Task data »
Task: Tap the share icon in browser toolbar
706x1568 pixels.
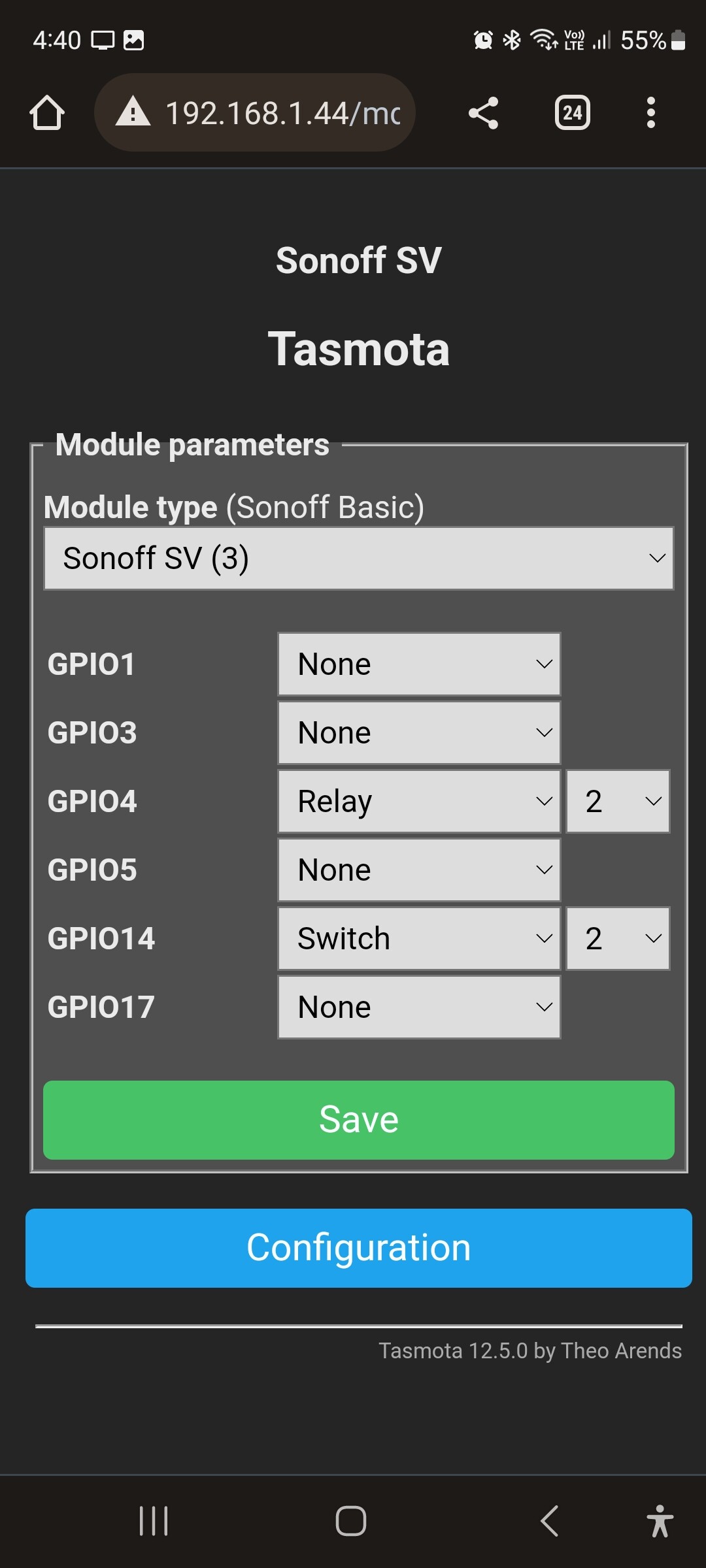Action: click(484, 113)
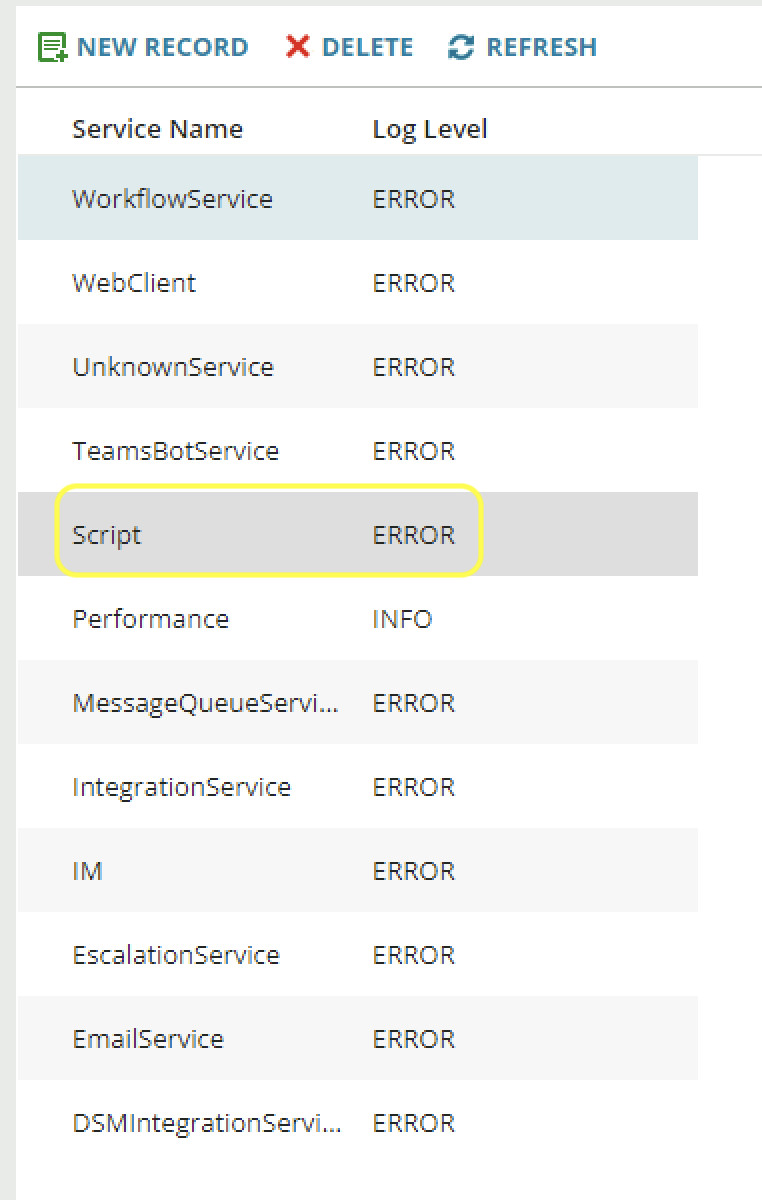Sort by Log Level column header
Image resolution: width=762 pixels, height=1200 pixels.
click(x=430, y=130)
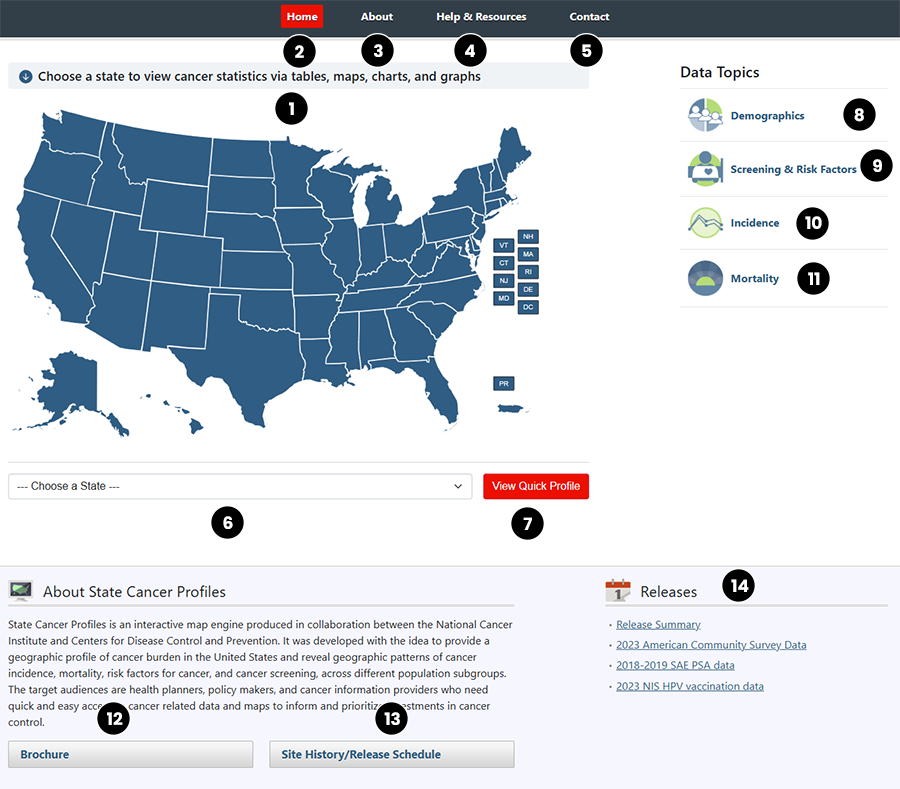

Work to complete »
Output the data exactly. Leave every picture out.

Solution »
Task: Tap the share icon in browser toolbar
706x1568 pixels.
Action: click(484, 113)
Sort by Log Level column header
Image resolution: width=762 pixels, height=1200 pixels.
click(x=430, y=130)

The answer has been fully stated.